# Aim
How many lines in the records below contain the string "This"? Case counts. Reply with the number alone.
□ □ □ □
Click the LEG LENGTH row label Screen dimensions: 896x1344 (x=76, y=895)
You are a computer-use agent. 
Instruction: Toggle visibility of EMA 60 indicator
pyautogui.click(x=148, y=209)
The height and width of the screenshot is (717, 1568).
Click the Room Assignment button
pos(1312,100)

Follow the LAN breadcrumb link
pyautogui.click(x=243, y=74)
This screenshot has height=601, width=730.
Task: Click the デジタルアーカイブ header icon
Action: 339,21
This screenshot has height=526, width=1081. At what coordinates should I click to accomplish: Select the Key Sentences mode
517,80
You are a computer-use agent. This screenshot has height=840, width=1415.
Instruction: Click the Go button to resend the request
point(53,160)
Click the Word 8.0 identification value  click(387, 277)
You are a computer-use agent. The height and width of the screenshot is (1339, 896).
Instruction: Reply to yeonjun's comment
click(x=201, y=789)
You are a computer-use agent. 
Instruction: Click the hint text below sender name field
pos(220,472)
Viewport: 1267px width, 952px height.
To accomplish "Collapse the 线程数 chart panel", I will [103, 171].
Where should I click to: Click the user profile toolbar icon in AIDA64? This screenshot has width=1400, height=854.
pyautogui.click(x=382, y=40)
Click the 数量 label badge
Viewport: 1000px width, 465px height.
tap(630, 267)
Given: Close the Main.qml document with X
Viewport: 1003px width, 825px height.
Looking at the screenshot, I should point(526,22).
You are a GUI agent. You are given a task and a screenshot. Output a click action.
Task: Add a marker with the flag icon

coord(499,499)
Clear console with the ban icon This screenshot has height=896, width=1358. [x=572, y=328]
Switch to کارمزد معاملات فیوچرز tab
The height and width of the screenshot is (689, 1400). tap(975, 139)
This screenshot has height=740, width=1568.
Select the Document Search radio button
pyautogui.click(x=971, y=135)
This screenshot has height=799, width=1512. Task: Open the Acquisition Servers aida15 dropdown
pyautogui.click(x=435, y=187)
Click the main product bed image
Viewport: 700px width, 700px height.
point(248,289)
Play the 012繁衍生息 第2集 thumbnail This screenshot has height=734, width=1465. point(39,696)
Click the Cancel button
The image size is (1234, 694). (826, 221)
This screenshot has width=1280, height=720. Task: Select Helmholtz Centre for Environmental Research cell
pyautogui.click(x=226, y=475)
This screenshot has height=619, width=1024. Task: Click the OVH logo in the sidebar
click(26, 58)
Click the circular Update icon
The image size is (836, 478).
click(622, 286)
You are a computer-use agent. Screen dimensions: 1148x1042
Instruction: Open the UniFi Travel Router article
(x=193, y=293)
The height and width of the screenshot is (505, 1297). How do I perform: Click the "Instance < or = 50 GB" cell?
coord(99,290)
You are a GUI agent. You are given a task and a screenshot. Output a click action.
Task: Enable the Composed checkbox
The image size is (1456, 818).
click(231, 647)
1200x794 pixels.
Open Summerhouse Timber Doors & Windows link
□ □ □ □
# Output of the task
10